Viewing 7 replies - 1 through 7 (of 7 total)
  • Moderator bcworkz

    (@bcworkz)

    I don’t see any problems in you proposed schema. You might consider rolling Region and Country into one hierarchical taxonomy since they are both related to geographic location. You can leave them separate if you prefer. Go with whatever makes the most sense to you.

    Be a little wary of terms stored as postmeta, such as custom fields. The WP postmeta schema isn’t very efficient. It’s typically not an issue, but if you have a very large DB and need to make frequent complex queries using postmeta as criteria, it’s going to be a rather slow query. In some cases a persistent object cache can make up for the slow queries.

    It’d be more efficient to store meta data that’s frequently used in queries in a custom table where each type of meta data has its own column, instead of being related by key name. Saving meta data this way is only warranted for frequently queried data in a very large DB and caching isn’t very helpful.

    Thread Starter carpenoctem

    (@carpenoctem)

    Hey man, thank you for the feedback. This is very helpful!

    Regarding locations. A job can be restricted for example only to North America and UK, so I’m not sure if a hierarchical taxonomy makes sense here. A job available in UK doesn’t mean it is also available in whole Europe.
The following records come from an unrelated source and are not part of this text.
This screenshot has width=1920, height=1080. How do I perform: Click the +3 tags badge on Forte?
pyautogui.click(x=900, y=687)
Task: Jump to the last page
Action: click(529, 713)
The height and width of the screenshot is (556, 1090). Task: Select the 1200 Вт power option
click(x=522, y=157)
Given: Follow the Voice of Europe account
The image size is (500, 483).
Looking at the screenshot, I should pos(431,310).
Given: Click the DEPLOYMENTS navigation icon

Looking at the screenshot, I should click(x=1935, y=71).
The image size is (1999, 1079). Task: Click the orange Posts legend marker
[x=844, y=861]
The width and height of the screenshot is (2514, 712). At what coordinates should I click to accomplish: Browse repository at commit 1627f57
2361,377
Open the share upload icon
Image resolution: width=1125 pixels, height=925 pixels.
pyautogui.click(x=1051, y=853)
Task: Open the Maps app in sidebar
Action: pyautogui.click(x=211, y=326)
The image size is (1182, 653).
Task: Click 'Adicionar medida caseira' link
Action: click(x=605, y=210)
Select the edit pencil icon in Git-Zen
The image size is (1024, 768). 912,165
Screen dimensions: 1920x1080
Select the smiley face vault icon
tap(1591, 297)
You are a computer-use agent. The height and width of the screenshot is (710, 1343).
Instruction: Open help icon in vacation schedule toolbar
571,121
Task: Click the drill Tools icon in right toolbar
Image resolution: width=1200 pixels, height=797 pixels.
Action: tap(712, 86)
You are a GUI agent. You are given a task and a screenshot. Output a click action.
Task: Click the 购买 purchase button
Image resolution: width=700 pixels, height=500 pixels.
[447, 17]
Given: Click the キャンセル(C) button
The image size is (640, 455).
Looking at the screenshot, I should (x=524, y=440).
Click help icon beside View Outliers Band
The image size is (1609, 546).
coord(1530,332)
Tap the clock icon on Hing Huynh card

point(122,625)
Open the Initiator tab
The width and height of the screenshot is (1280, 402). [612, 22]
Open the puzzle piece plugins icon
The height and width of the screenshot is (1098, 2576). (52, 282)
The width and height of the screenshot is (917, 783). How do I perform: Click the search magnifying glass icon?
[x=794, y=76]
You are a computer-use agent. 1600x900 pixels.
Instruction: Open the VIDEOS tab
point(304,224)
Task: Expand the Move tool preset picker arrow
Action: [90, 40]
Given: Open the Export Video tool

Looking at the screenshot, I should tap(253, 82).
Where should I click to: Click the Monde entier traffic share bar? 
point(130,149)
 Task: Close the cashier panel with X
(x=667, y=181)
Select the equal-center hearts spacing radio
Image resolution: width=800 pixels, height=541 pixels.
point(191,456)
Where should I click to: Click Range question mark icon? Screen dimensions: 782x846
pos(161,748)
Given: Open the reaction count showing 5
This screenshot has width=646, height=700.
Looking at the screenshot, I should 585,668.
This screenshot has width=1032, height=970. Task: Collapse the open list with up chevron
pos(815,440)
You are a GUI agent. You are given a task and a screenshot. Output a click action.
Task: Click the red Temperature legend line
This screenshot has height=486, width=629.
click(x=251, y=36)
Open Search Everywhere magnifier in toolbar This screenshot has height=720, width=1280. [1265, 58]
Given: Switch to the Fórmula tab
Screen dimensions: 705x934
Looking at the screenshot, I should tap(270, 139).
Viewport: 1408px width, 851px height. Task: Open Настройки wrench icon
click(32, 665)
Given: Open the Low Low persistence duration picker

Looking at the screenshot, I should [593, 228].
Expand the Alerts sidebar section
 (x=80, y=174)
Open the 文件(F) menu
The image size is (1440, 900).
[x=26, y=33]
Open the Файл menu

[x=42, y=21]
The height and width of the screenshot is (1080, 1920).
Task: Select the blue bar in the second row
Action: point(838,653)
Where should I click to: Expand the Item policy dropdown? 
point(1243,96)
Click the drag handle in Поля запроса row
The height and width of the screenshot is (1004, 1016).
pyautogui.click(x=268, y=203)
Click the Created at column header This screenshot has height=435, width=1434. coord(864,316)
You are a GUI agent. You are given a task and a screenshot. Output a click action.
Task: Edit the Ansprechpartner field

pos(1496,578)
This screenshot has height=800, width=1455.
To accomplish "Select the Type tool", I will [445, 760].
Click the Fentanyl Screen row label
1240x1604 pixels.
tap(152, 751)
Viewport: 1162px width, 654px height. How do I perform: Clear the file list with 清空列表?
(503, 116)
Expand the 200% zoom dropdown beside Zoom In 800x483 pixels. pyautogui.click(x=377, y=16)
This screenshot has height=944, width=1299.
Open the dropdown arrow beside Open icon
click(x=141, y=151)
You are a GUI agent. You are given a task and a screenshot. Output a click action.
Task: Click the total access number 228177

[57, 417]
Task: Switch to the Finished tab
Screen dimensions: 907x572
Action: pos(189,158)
    I’m thinking about categorizing every country in my code (e.g. UK = Worldwide, Europe, EMEA) and then matching the job seeker’s country with the appropriate posts (e.g. country taxonomy = UK or region taxonomy = Worldwide or region taxonomy = Europe or region taxonomy = EMEA).

    Does this make sense?

    On the topic of postmeta and performance. I won’t have more than a few thousand job offers, so I guess I shouldn’t worry much about that?

    Thanks again for your help!

    Moderator bcworkz

    (@bcworkz)

    Doesn’t matter if it makes sense to me, as long as it makes sense to you 🙂 It’s not what I would do, but it’s not my site. I’m thinking a location term taxonomy organized something like:

    North America
    --USA
    ----New York State
    --Canada
    ----Quebec
    EMEA
    --Europe
    ----UK
    ------Scotland
    ------Northern Ireland
    --Middle East
    ----UAE

    You could assign terms in any quantity and at any level, so it should cover any sort of regional job coverage that might arise.

    It’s hard to say at what size post meta queries would begin to show poor performance. There are several factors involved. From your schema, it doesn’t look like you would have much need to filter listings by meta data. Most data you’d filter by are all taxonomy terms, not meta data. The taxonomy schema is much more efficient than the meta data schema. A custom table for better meta data efficiency is probably unwarranted.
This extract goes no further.